Stored data
◇ ◇ ◇ ◇
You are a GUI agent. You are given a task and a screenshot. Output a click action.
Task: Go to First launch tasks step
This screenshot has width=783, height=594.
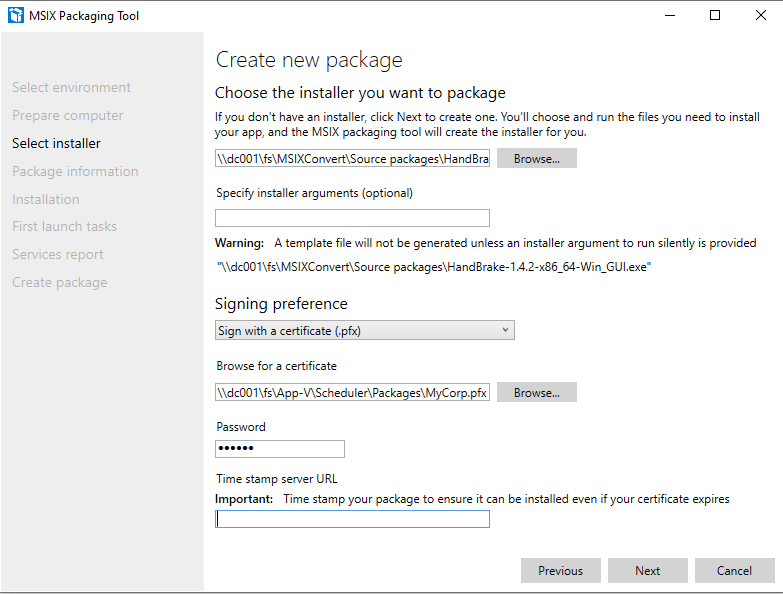(64, 227)
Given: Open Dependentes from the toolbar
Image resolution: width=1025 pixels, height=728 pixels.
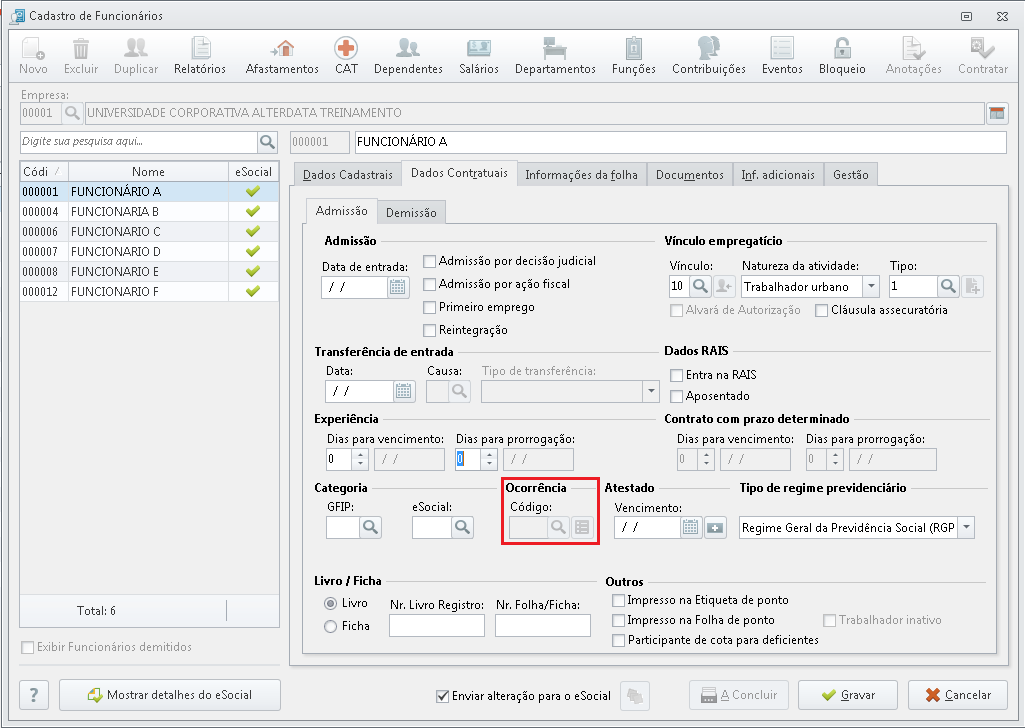Looking at the screenshot, I should point(408,56).
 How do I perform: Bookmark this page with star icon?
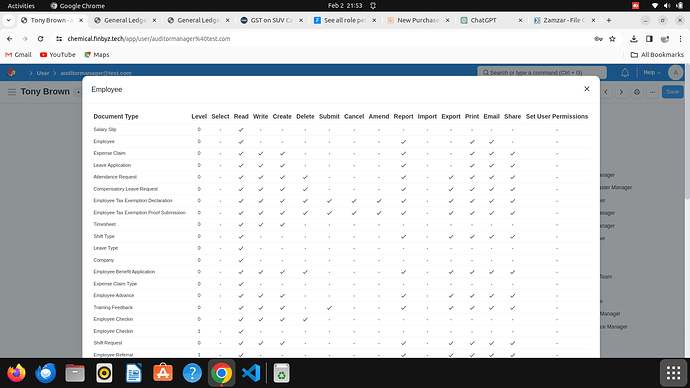(x=612, y=39)
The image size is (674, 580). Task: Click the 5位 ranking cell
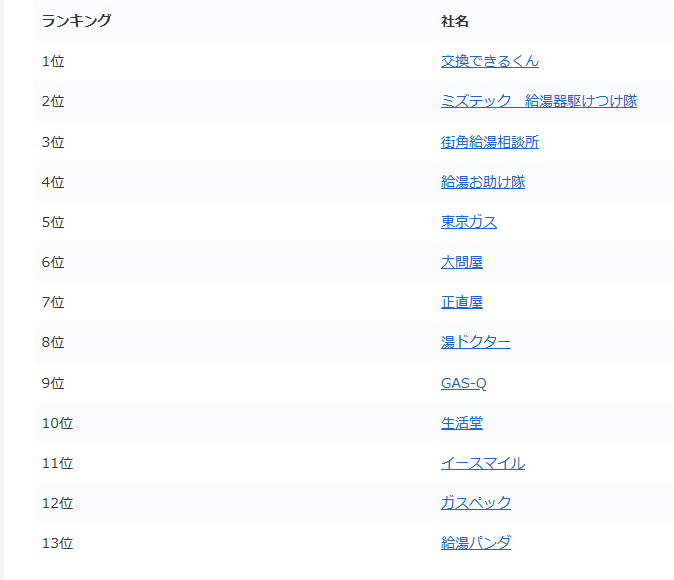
◇ ◇ ◇ ◇
> **EXERCISE DIRECTIONS**
Starting with the line that contains "How do I perform: Bookmark" and ending with the last line of the data above, transcribe exactly those lines and no others, without pictures.

> **EXPECTED OUTPUT**
 How do I perform: Bookmark this page with star icon?
(x=612, y=39)
The image size is (674, 580). Task: Click the 5位 ranking cell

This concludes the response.